Activity
Nothing but the lines from the one containing "Task: Expand the" through the end of the entries below should appear in your answer, transcribed exactly; please drop the pictures.

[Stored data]
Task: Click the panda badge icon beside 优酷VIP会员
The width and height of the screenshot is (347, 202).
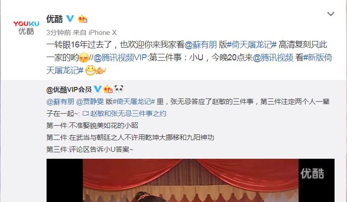Action: point(119,89)

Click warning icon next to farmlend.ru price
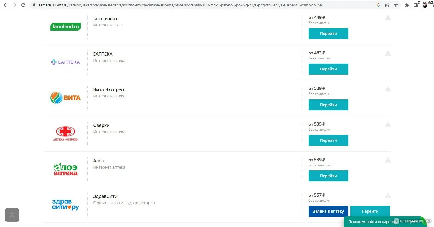click(x=388, y=18)
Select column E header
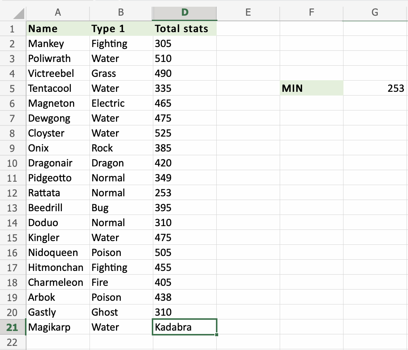Image resolution: width=408 pixels, height=350 pixels. [248, 13]
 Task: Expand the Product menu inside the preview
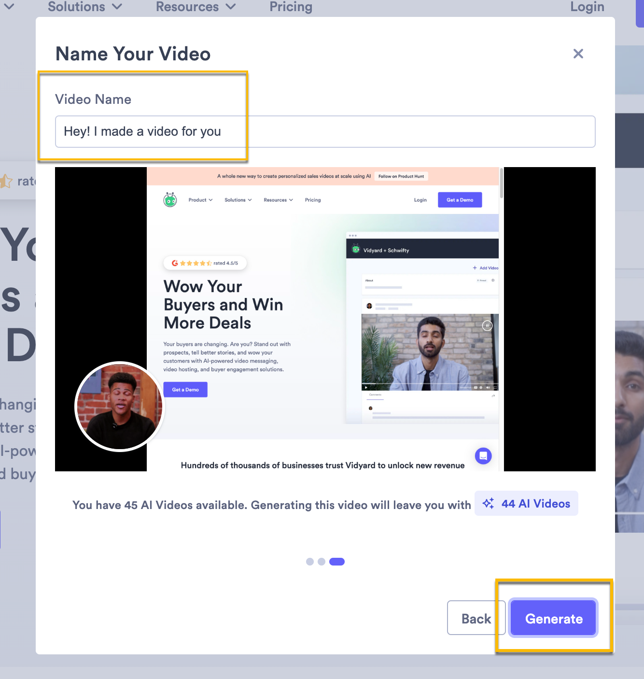click(200, 199)
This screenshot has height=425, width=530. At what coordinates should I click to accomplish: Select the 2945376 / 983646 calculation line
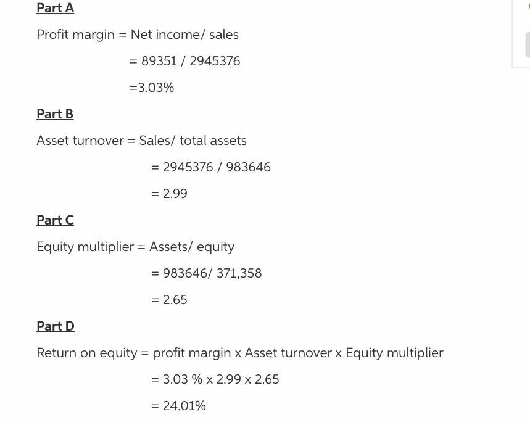211,167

Worked solution
 Task: Expand the Product menu inside the preview
click(200, 199)
This screenshot has height=425, width=530. At what coordinates should I click to accomplish: Select the 2945376 / 983646 calculation line
211,167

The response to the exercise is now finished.